The one broken unit test won't affect us (since it dealt with
very malformed HTML).
Start work (which may not pan out) on a new sanitizer. Right now, it passes
all but 1 of the HTML5lib Sanitizer's unit tests. But it doesn't do much
of anything to ensure well-formedness. This is not an issue for Maruku-processed
content, but it is a concern for <nowiki> blocks.
(One solution would be to use the HTML5lib parser on <nowiki> blocks.)
In any case, this baby is 3 times as fast as the HTML5lib sanitizer.
The "optimization" of using arrays instead of regexps to
implement to_utf8 and is_utf8? (and their brethren) is
actually no faster. Go back to the logically-clearer implementation.
Previously, used a regexp to find and convert named entities in the content.
Now use a more efficient algorithm.
Similar tweak for converting NCRs before checking whether text is valid utf-8.

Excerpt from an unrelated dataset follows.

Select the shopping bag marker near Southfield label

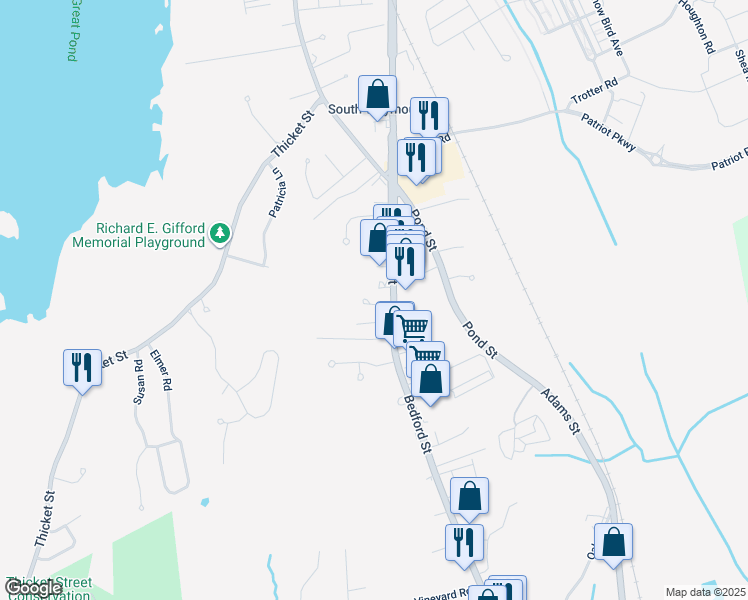pos(377,94)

Upgraded to Rails 2.0.2, except that we maintain
vendor/rails/actionpack/lib/action_controller/routing.rb
from Rail 1.2.6 (at least for now), so that Routes don't change. We still
get to enjoy Rails's many new features.
Also fixed a bug in Chunk-handling: disable WikiWord processing in tags (for real this time).
OK. This is a better way: define a custom TreeWalker which converts named entities to utf-8 as it goes. This avoids having to do an extra tree traversal in sanitize_rexml, AND avoids the trainwreck that is html5/inputstream.rb.

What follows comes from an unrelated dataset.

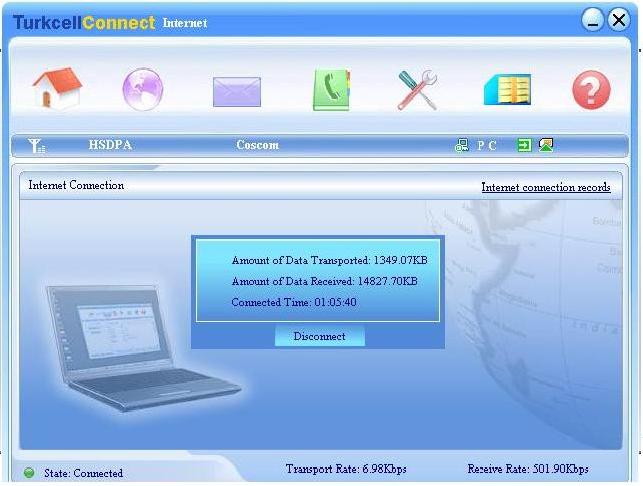Click the Coscom operator name
This screenshot has height=486, width=643.
click(x=257, y=145)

My REXML::Element.to_ncr (and REXML::Element.to_utf8) is horribly slow. For long documents, it proves more efficient to serialize to a string, apply String.to_ncr (or String.to_utf8) and then Sanitize the string.
The file upload dialog asks for a description of the image or file to be uploaded. Use this as the default alt-text for the image and as a title attribute for a file link.

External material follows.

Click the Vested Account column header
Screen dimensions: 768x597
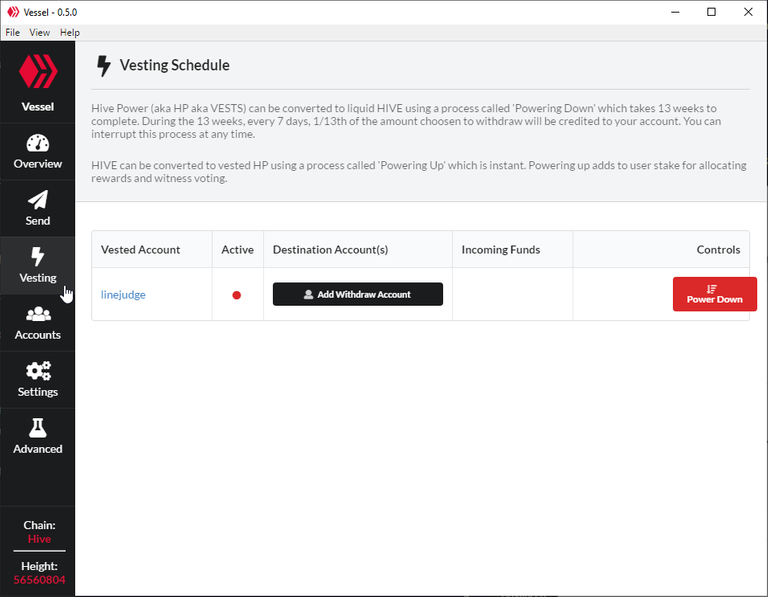coord(141,249)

The URIChunk and LocalURICunk handlers were
1) Slow
2) Buggy (prone to produce ill-formed pages in edge cases)
3) Of dubious utility
So I ditched them. No auto-linked URLs, but who cares?
Fixed a bug in the HTML5lib tokenizer (affects S5 slideshows).
Some miscellaneous code cleanup. In particular, don't bother with zapping control characters;
instead, rely on is_utf8? method to raise an exception (which we do anyway).
Synced with latest version of HTML5lib, which fixes problem with Astral plane characters.
I should really do some tests, but the HTML5lib Sanitizer seems to be 2-5 times slower than the old sanitizer.